_WHAT TO WORK ON_
According to the passage on competition, which two companies currently dominate residential broadband internet access in Michigan?

Competition is also fierce for the small businesses that we also serve. In
addition, both cable providers and wireless carriers have marketed their
services as an alternative to traditional long distance and local services,
further increasing competition. Reductions in prices charged by competitors may
have a material adverse effect on us.
The
incumbent local exchange companies are well-capitalized, well-known companies
that have the capacity to "bundle" other services, such as local and wireless
telephone services and high speed Internet access, with long distance telephone
services. The incumbent local exchange companies' name recognition in their
existing markets, the established relationships that they have with their
existing local service customers, their ability to take advantage of those
relationships, and the possibility that interpretations of the
Telecommunications Act and the FCC’s final rules regarding the unbundled network
element platform may be favorable to the incumbent local exchange companies,
also make it more difficult for us to compete with them.
As a
result of the FCC’s final rules, which made the unbundled network element
effectively unavailable to us after March 11, 2005 for new customers, we will
cease marketing in those markets where we do not have our own networking
facilities. Based on previous announcements as discussed above, we expect other
competitive local exchange carriers to likewise decide to cease marketing in
these markets, resulting in very limited competition for the incumbent local
exchange company. While we plan to continue serving our existing customer base
in these markets, due to the regulatory actions and our plans to increase
product pricing for our customers located outside of Michigan, we expect the
number of bundled customers to drop significantly by the end of 2005 and to
continue to decrease on an accelerated basis outside of those areas where we
plan to deploy network facilities in 2006. These price increases will result in
customers seeking other providers for their telecommunications needs, further
bolstering the incumbent local exchange companies’ dominance of the market.
The
internet access market is also highly competitive. Residential broadband
internet access in Michigan is currently dominated by Comcast, through use of
its hybrid fiber-coaxial cable networks, and SBC through the use of digital
subscriber line technology. Both Comcast and SBC have an established brand name
and reputation for quality in their service areas, possess sufficient capital to
deploy broadband equipment rapidly, own the cable or telephone line themselves
and can bundle digital data services with their existing services to achieve
economies of scale in serving their customers. Dial-up internet access is
offered by many providers with more brand recognition, the ability to bundle the
service with other internet based services and the ability to offer free
services, such as virus protection and parental controls.

_DATASET EXCERPTS_
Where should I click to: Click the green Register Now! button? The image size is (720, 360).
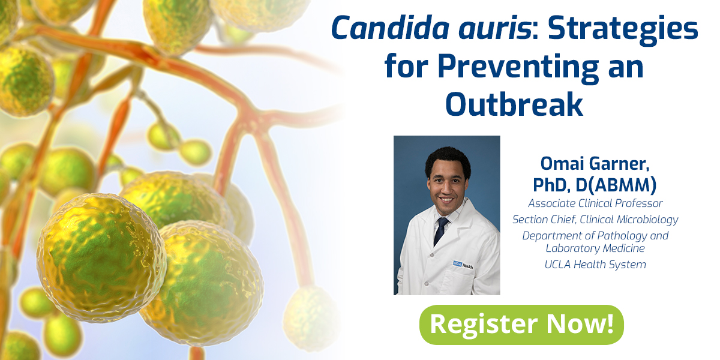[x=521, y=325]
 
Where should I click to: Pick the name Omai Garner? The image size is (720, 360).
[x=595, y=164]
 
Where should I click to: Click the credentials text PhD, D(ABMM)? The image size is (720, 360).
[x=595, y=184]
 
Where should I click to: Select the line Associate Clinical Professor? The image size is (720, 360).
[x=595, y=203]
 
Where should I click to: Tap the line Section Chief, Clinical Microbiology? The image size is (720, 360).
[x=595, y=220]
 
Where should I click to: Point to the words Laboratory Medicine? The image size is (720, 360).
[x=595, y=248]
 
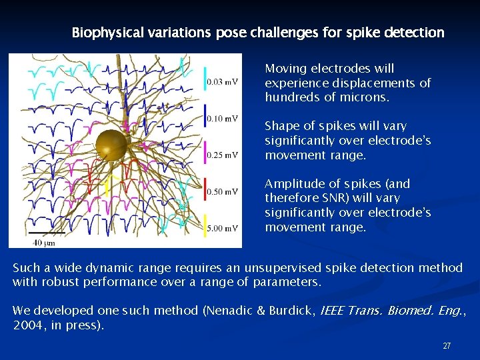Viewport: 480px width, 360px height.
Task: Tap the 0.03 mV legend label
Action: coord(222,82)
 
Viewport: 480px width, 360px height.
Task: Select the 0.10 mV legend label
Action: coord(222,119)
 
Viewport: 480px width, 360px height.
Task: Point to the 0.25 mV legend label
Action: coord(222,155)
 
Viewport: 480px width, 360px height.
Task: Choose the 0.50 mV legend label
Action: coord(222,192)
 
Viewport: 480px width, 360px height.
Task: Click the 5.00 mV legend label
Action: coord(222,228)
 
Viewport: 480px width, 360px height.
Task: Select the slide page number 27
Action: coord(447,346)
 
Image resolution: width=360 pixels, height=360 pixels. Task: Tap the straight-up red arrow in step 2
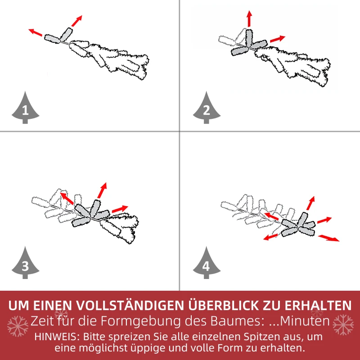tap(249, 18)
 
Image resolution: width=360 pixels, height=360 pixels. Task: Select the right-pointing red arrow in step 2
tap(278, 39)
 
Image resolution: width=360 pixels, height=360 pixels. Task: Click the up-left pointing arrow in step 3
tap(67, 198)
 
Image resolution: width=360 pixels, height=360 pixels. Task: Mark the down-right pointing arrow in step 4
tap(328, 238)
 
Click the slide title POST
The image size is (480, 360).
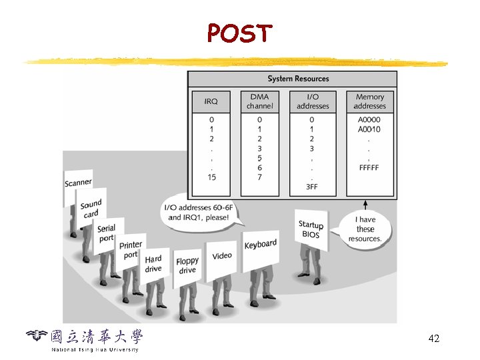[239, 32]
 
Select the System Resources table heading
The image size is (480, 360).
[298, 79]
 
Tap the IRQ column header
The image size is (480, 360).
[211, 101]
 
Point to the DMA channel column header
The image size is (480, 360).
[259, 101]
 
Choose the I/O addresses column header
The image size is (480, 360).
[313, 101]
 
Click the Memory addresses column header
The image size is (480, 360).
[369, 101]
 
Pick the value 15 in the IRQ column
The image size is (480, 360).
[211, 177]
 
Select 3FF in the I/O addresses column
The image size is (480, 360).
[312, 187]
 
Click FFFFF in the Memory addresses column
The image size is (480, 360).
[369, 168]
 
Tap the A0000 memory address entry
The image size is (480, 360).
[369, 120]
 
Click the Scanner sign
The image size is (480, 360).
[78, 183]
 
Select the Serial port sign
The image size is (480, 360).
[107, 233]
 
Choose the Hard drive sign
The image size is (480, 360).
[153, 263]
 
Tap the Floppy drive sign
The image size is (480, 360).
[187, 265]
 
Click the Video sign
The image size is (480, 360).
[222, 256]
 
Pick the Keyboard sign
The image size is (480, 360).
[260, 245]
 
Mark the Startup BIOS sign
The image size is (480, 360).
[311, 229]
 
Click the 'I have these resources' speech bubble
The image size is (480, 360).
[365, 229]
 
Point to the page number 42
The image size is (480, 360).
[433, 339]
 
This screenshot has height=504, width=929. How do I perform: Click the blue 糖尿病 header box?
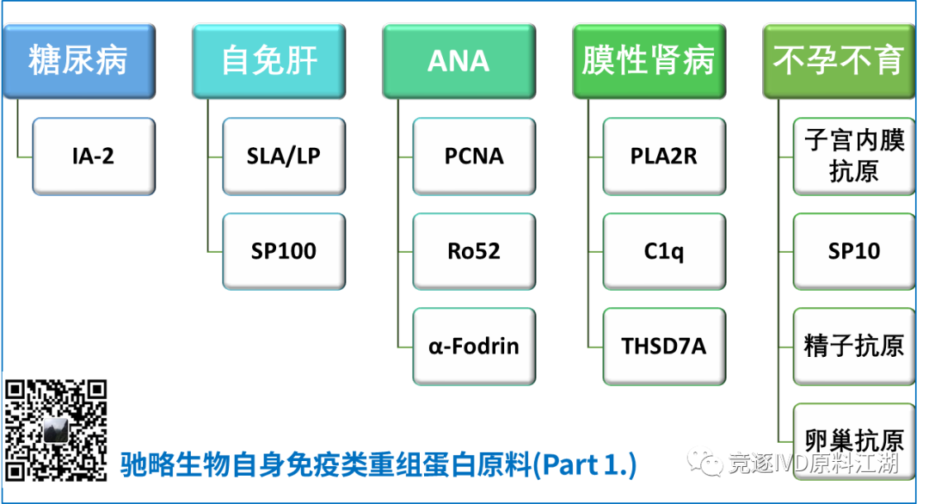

* * *

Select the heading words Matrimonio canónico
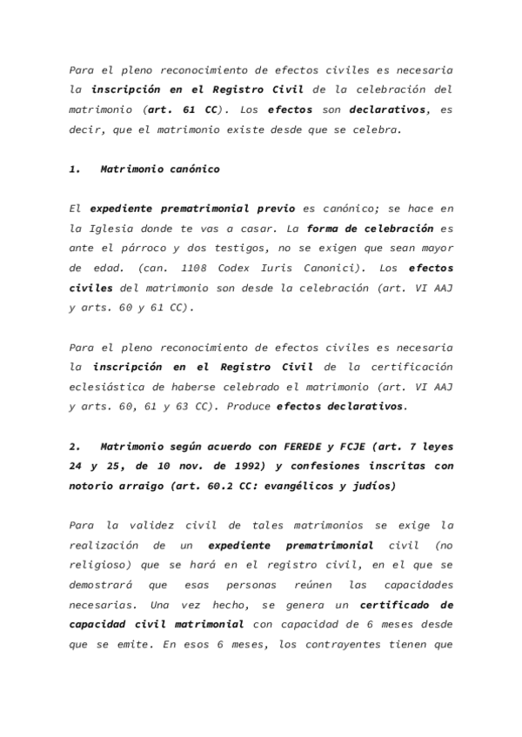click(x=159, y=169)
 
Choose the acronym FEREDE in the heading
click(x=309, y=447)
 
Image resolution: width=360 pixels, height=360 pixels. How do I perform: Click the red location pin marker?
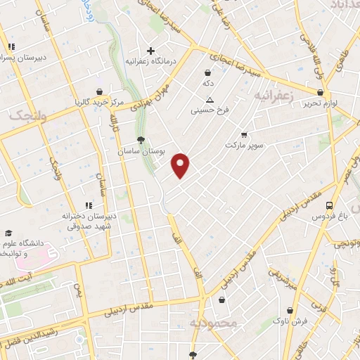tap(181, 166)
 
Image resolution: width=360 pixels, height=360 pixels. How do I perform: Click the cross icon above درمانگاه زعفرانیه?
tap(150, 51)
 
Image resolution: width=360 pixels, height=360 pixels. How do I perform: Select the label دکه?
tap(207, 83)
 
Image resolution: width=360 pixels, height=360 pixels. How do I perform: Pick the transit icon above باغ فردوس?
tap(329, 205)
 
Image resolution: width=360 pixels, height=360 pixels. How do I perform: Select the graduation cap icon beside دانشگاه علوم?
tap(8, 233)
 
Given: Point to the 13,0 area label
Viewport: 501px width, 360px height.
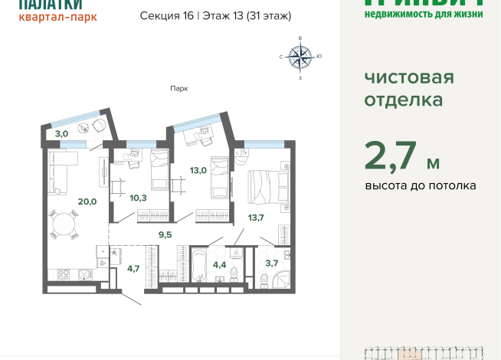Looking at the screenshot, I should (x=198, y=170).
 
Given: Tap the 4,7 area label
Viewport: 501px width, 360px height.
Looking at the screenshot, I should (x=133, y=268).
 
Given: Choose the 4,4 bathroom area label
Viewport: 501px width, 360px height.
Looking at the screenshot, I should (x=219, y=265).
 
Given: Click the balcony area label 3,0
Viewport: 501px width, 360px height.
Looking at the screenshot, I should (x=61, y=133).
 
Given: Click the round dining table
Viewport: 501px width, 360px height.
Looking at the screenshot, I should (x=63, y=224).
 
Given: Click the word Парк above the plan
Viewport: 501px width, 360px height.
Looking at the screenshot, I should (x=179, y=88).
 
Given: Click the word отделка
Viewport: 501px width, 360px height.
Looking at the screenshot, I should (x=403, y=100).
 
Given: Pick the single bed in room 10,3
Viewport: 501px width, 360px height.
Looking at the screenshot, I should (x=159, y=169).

_RESPONSE_
Comcast and SBC.